The Little Sisters of the Poor Saga

The other decision involves the latest case in the interminable litigation over what has long been called the “HHS Mandate”. That refers to regulations implementing the Affordable Care Act, which required employers to provide free health insurance coverage for contraceptives (some of which may cause early abortions) and sterilization.

Convoluted legal battles over religious exemptions to this rule have been going on since 2010. Cases have been up to the Supreme Court several times without the issue being definitively resolved. The most famous religious organization that has been fighting for their rights has been the Little Sisters of the Poor.

In this latest decision, the Court upheld the conscience protection regulations issued by the Trump Administration, granting a wide conscience exemption from the HHS Mandate. That exemption is available not just to religious organizations, but others with moral objections to the mandate. That’s the good news. But although this concludes the current chapter of the litigation, it doesn’t put a definitive end to the whole saga. The Court’s decision was entirely on procedural grounds (whether the agency had the authority to issue the regulations and did they conform to the technical requirements of the Administrative Procedures Act).

So the case will go back down to the District Courts for further litigation on the substance of the regulations. Next the fight will be over whether the exemption is “arbitrary and capricious” or is required by the Religious Freedom Restoration Act. A preview of this argument can be seen in the concurring opinions by Justice Alito and Justice Kagan and the dissent by Justice Ginsburg.

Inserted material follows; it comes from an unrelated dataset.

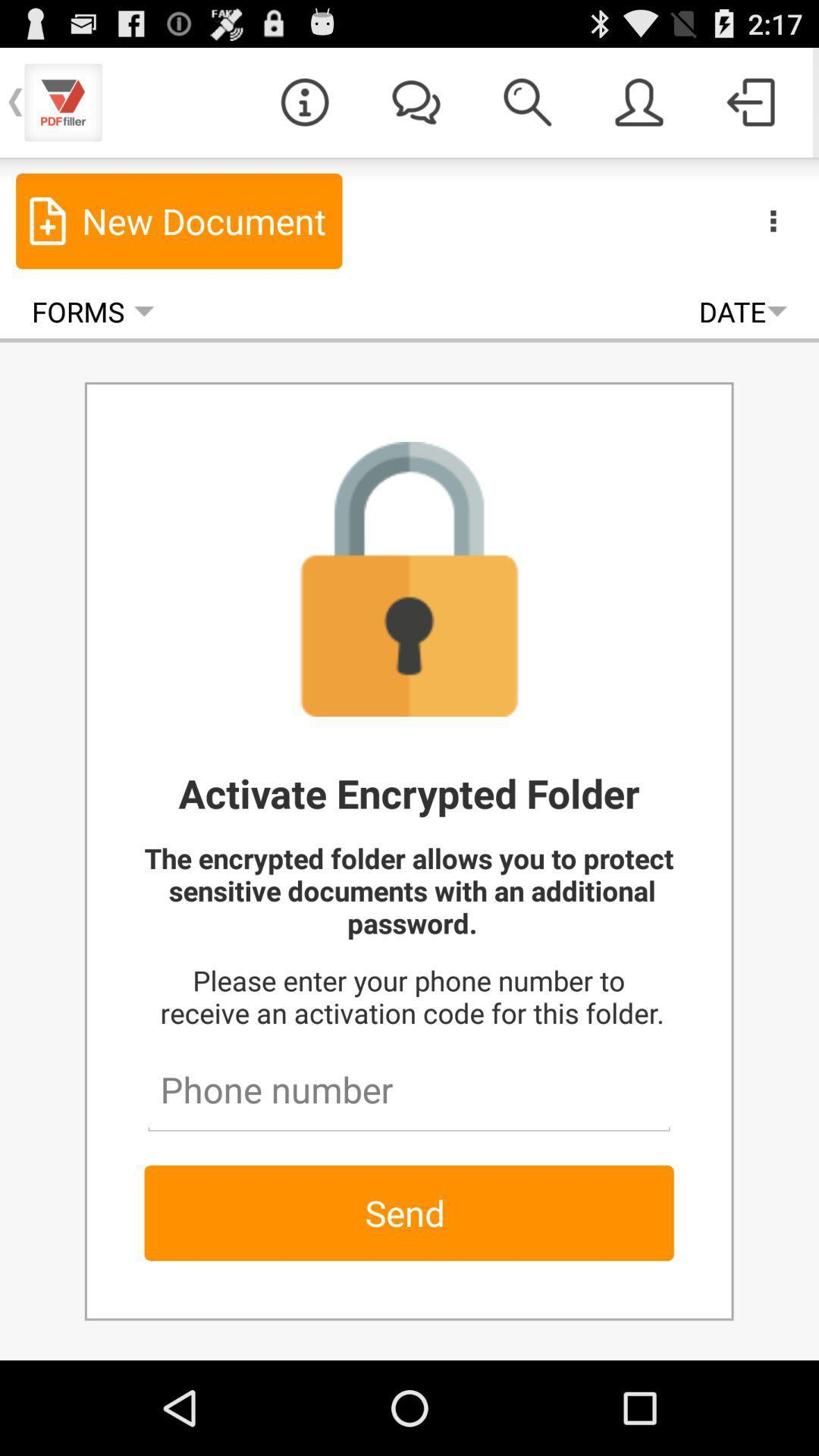 The image size is (819, 1456). What do you see at coordinates (773, 220) in the screenshot?
I see `the item next to the new document item` at bounding box center [773, 220].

It should also be noted that although this decision will be reported as being by a wide majority (7 to 2), in reality only five justices appear likely to uphold the regulations on the merits. So it was a lot closer case than it appears at first blush. Also, if a new Administration comes in after the election, these regulations will certainly be revoked, the old narrow exemption will return, and the whole battle will start over again. 

So it’s a victory for now, and we should be happy with it. But the ultimate issue (the merits of the conscience objection to the mandate) remains unresolved.

The Lesson

The ultimate lesson of these decisions (and those that came before during this term) is that the battle for religious liberty and to defend human life is not going to end any time soon. All the time you can read hopeful headlines about Roe v. Wade being overturned or some great victory for religious freedom. The reality is that there are no final victories, only unremitting battle. That may sound discouraging or disheartening, but it’s the truth. And it’s the ultimate reason that we have to remain fixed in purpose and untiring in resolve.

Let’s remember that this is all part of a larger battle. As St. Paul instructed us:

Finally, be strong in the Lord and in the strength of his might. Put on the whole armor of God, that you may be able to stand against the wiles of the devil. For we are not contending against flesh and blood, but against the principalities, against the powers, against the world rulers of this present darkness, against the spiritual hosts of wickedness in the heavenly places.